After analyzing the proposed header format, I went back to review the
section 1, in which the author presents his motivations. This section is
riddled with some errors. For example, it states that IPv6 was defined
in 1998, while the drafts were produced as early as 1993, leading to RFC
1883 in 1995. More importantly, it dismisses NAT64, stating that "NAT64
requires so much protocol translations and statically configured
bindings, and also getting a DNS64 involved in the communication
process." The author is entitled to his opinions, but NAT64 is in fact
widely deployed. Also, there is no proposal in the short draft of any
mechanism letting IPv10 hosts communicate with unmodified IPv4 hosts.
Dismissing a deployed mechanism without proposing an alternative is poor
engineering practice.

This glaring omission of any interoperability mechanism with existing
hosts makes the properties and advantages claims in section 2 and 3
unsubstantiated. For example, the author claims that "IPv10 allows hosts
from two IP versions (IPv4 and IPv6)  to be able to communicate," but in
practice that would only happen if the hosts all changed their software.

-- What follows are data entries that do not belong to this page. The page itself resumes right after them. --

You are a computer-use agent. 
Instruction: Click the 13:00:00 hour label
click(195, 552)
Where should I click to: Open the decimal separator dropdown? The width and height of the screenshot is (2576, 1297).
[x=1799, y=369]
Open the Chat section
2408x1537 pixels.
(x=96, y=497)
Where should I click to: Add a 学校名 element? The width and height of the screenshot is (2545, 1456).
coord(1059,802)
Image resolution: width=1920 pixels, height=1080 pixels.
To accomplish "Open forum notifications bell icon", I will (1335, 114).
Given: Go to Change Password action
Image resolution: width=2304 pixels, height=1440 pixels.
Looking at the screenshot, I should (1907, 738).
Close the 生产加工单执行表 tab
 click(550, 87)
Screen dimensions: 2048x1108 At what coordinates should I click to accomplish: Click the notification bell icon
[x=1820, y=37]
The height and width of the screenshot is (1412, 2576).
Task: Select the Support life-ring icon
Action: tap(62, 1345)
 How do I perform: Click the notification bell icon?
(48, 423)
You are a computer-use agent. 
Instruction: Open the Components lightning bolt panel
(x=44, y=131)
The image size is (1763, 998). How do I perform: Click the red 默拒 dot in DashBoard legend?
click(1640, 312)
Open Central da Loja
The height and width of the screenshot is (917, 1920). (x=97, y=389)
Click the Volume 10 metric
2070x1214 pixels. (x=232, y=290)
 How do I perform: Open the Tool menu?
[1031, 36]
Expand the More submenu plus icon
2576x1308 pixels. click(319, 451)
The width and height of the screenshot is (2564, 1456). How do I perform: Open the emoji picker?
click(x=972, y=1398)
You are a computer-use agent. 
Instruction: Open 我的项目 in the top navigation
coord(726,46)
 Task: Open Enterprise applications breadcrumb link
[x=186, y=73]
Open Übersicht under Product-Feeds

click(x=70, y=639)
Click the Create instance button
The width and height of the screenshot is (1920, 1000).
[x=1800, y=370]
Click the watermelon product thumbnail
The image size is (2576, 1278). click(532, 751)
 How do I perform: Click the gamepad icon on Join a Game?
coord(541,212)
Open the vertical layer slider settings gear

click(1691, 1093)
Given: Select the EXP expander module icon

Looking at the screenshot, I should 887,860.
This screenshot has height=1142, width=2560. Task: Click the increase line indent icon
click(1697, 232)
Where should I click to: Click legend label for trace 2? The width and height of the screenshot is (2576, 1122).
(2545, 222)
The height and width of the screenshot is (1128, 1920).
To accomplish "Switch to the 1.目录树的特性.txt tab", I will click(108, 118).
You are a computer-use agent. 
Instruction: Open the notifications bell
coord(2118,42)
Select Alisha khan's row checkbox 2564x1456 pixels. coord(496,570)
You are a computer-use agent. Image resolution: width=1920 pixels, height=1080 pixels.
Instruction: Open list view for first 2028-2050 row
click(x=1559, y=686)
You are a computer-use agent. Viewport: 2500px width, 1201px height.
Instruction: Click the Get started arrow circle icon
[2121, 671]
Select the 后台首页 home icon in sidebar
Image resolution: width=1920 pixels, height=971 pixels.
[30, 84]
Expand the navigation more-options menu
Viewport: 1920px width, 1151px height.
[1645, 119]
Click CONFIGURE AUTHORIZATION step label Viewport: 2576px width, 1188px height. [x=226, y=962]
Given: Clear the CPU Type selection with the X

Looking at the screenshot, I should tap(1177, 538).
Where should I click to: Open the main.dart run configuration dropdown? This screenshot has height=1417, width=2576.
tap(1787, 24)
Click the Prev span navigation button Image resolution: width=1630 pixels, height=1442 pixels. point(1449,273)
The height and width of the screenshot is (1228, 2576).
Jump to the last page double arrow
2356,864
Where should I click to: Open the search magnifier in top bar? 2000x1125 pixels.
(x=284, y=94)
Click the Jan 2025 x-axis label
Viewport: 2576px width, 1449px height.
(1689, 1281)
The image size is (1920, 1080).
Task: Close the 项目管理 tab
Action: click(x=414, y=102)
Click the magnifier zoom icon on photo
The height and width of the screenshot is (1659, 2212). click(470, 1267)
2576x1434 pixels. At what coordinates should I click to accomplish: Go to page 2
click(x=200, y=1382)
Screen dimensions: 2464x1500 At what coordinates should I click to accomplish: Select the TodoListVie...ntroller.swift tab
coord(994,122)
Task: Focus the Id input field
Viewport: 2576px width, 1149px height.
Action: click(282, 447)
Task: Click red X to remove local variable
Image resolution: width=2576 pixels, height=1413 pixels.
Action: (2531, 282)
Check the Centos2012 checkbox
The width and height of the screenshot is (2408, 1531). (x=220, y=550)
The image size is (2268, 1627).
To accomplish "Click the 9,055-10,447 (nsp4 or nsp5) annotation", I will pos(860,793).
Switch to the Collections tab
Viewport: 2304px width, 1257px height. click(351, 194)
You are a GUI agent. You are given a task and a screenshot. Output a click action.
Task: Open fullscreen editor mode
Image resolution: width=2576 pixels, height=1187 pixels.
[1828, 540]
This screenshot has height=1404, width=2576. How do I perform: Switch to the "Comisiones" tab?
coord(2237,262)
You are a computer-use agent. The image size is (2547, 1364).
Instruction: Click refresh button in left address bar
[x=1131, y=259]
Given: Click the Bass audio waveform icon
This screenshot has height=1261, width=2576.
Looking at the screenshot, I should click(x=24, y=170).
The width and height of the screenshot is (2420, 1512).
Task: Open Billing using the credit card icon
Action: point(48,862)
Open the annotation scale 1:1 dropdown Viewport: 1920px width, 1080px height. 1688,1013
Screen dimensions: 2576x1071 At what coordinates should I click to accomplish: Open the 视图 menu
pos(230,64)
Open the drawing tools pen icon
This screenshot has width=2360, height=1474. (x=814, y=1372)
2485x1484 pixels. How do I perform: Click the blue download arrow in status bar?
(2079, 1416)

The difficulty comes precisely from the existing deployed IPv4 systems,
many of which will not be able to change their software, and in some
cases their hardware. If they could be updated to a new protocol, they
could just as well switch to IPv6.

My advice to the author is that he studies the deployment constraints
that drove the  evolution towards the current NAT64 mechanisms. The
IPv10 draft is best abandoned, but there may very well be a better way
to perform the NAT64 functions. Work on that would be welcome!